Bob Chapman: $2,500 - $3,000

In Chapman's August, 2011 issue of the International Forecaster he had this to say about gold:

"Debt monetization will Lead to ever-higher inflation...and explain the systemic problem of many nations, which have nowhere to turn to except the creation of money and credit to temporarily keep their economies going...[and] when you put it all together you get higher gold and Silver prices...We would expect a move to $2,000 to $2,200, some backing and filling and a move to $2,500 to $3,000 by the end of February 2012, as we earlier predicted."
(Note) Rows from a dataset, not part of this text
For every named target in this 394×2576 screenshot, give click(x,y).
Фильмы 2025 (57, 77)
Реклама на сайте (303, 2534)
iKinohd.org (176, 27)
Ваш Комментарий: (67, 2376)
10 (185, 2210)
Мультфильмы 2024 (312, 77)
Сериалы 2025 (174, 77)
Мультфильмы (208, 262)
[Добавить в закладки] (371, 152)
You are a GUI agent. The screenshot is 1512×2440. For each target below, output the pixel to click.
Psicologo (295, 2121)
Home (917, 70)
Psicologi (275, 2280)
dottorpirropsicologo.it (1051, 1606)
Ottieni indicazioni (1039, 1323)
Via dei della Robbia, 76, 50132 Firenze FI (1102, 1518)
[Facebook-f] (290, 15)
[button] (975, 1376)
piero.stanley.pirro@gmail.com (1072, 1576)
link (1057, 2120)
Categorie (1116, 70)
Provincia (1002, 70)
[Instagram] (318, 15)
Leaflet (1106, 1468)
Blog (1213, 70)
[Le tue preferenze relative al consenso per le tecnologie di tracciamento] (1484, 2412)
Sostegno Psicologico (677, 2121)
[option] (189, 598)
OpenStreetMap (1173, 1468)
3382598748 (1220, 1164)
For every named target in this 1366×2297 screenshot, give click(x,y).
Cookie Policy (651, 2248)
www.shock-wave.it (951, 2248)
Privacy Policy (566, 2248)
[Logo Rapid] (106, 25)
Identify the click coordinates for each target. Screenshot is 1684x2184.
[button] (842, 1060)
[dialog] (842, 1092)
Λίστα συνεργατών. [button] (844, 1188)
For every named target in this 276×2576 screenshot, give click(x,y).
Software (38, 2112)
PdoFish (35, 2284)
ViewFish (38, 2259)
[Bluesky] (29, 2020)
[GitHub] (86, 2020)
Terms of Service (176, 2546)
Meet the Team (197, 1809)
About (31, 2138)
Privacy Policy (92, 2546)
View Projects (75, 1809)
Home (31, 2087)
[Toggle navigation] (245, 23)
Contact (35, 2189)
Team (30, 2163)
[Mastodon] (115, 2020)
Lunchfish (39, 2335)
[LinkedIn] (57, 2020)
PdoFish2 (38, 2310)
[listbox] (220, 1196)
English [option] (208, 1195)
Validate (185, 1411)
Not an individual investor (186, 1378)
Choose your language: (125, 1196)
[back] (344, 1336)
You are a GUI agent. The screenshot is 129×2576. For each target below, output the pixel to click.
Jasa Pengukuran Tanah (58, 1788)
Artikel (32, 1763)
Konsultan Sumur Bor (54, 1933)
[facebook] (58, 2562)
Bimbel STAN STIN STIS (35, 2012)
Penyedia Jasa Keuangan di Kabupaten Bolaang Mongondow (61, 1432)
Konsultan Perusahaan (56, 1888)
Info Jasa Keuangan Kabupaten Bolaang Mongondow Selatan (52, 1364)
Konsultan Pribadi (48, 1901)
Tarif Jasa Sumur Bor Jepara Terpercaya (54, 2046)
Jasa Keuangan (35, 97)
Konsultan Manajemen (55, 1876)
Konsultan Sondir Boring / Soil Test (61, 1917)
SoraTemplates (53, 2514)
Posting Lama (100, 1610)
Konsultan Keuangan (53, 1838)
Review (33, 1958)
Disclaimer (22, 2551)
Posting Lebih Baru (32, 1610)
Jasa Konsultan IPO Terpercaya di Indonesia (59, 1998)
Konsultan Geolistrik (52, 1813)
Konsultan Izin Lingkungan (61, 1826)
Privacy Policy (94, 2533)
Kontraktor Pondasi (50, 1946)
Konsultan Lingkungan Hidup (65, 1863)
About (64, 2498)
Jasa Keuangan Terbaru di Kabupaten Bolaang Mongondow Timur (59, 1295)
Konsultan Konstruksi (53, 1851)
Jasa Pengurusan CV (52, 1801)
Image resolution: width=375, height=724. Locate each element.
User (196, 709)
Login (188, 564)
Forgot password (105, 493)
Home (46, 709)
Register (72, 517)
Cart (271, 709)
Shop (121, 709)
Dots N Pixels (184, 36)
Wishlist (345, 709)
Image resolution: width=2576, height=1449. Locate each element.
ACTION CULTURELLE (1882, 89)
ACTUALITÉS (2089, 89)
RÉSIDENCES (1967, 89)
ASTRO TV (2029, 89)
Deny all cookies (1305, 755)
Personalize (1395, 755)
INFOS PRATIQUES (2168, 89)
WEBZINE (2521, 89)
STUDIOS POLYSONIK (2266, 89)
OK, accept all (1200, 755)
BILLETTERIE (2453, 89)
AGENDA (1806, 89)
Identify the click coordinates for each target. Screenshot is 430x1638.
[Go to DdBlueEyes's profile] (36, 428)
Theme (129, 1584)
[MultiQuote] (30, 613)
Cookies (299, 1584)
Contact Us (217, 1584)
Ian McAvity: $2,500 - $3,000

Ian McAvity, author of the newsletter, Deliberations on World Markets, speaking on Mineweb.com's Gold Weekly podcast in June of 2010, said that while he is a gold bug, buying gold in the current economic climate is very much like buying life insurance for a short term capital gain. McAvity says that he expects gold to head north toward the $3,000 level over the next two years [i.e. sometime in 2012] but, says he cannot yet quantify "the magnitude of the crisis that takes it higher". According to McAvity, one of the most critical factors for the gold price currently is the return on risk-free capital which is currently negative in real terms saying:

"As long as the yield on treasury bills is 40 to 50 basis points, then the perceived inflation rate is 200 to 300 basis points - basically holding paper is negative. And that is one of the strongest underlying features of the gold market and we basically have the central bankers and their quantitative easing load saying that they're going to try and keep interest rates as close to zero as possible, until they successfully borrow their way out of debt. The concept of borrowing your way out of debt is I guess, the new math that I haven't quite grasped yet."